WHAT TO WORK ON :: The reader should set down exactly the lines from the one containing "The width and" through the last line of the material, omitting every picture.

+++

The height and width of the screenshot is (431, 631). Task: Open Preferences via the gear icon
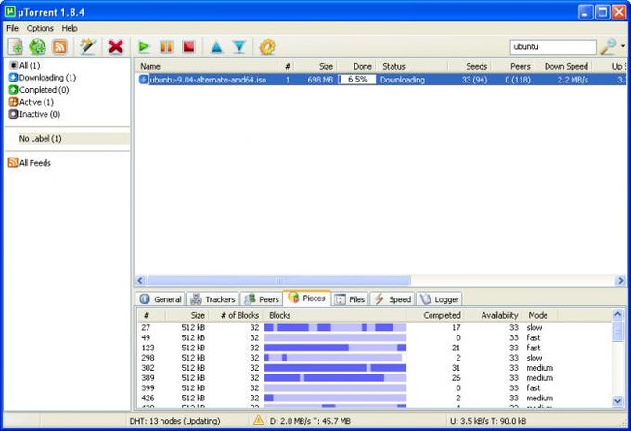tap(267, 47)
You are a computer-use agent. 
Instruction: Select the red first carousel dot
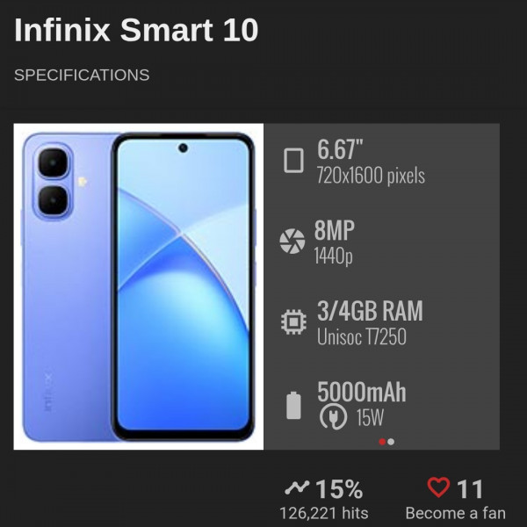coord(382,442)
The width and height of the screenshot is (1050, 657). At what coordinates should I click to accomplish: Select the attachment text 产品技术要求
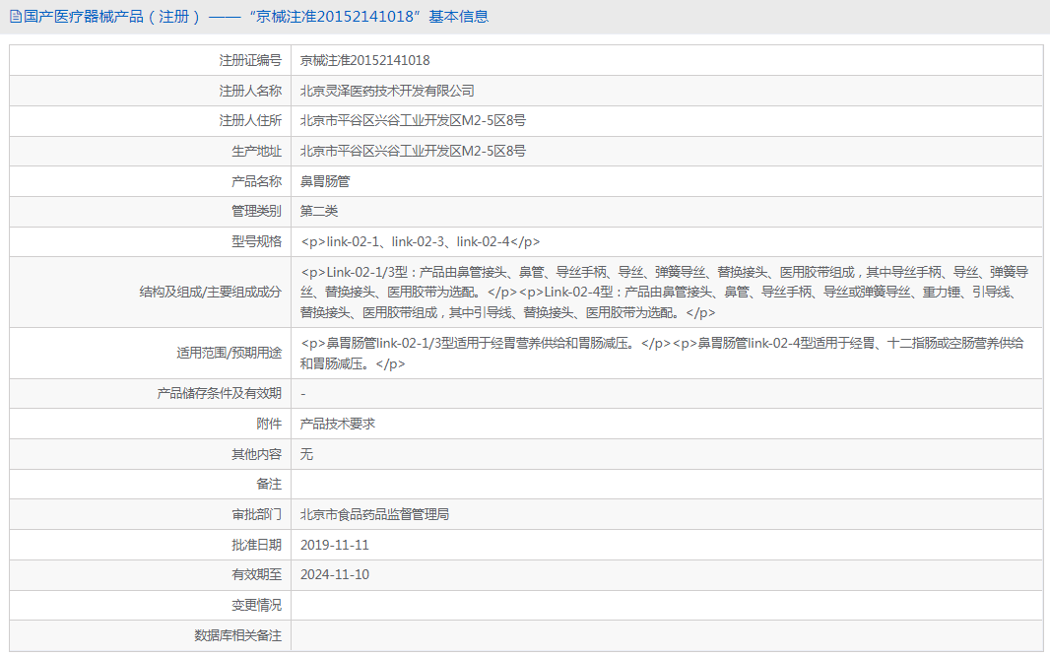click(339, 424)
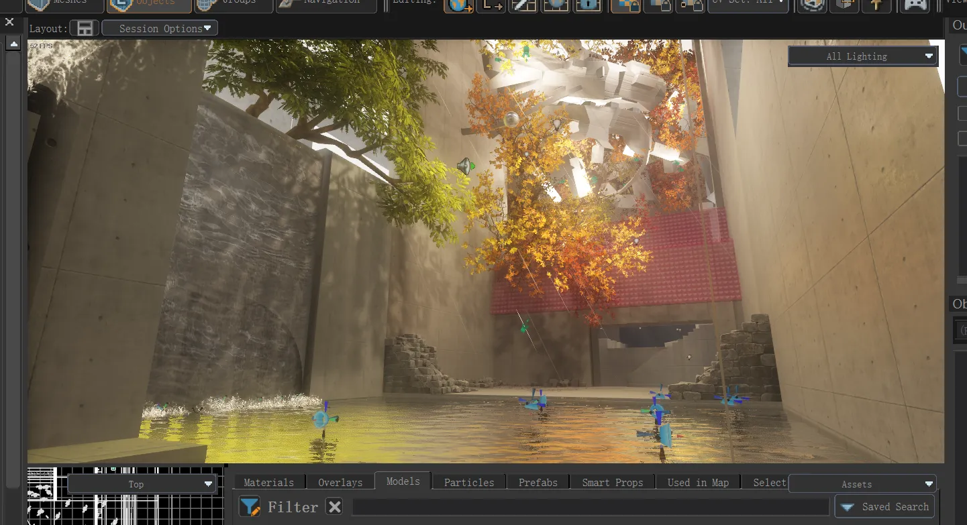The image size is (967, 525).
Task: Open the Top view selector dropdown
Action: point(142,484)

+++

FINISHED EXERCISE ::
The width and height of the screenshot is (1050, 657). At what coordinates should I click to accomplish: Select the attachment text 产品技术要求
click(339, 424)
The image size is (967, 525).
Task: Open the Top view selector dropdown
Action: point(142,484)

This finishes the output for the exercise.